On Mon, Apr 20, 2026 at 11:19:27AM +0530, K Prateek Nayak wrote:
> Hello Andrea,
> 
> On 4/18/2026 1:54 PM, Andrea Righi wrote:
> >>> @@ -7774,6 +7774,7 @@ static int select_idle_cpu(struct task_struct *p, struct sched_domain *sd, bool
> >>>  static int
> >>>  select_idle_capacity(struct task_struct *p, struct sched_domain *sd, int target)
> >>>  {
> >>> +	bool prefers_idle_core = sched_smt_active() && test_idle_cores(target);
> >>
> >> Somehow I miss a:
> >>
> >>     if (prefers_idle_core)
> >>         set_idle_cores(target, false)

## YOUR GOAL
Carry on the kernel mailing-list discussion of the select_idle_capacity() patch from its last line.

## DATA SEGMENT

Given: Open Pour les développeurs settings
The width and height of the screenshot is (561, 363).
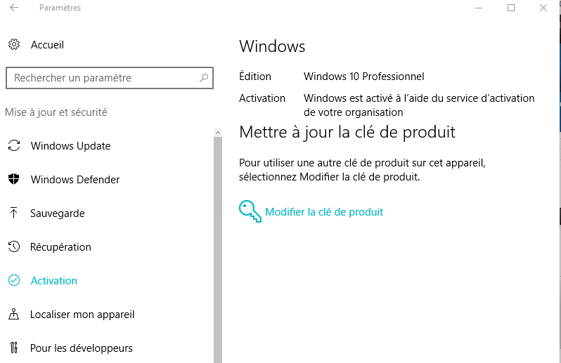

## RESULT OF THE TASK
> >>
> >> The one in select_idle_sibling() -> select_idle_cpu() isn't executed
> >> anymore in with ASYM_CPUCAPACITY.
> >>
> > 
> > Right, we need to add this as also pointed by Vincent.
> > 
> >>
> >> Another thing is that sic() iterates over CPUs sd_asym_cpucapacity
> >> whereas the idle core thing lives in sd_llc/sd_llc_shared. Both sd's are
> >> probably th same on your system.
> > 
> > Hm... they're the same on my machine, but if they're different, clearing
> > has_idle_cores here is not right and it might lead to false positives. We should
> > only clear it only when both domains span the same CPUs (or just check if
> > sd_asym_cpucapacity and sd_llc are the same).
> > 
> > However, if they're not the same, I'm not sure exactly what we should do...
> > maybe ignore has_idle_cores and always do the scan for now?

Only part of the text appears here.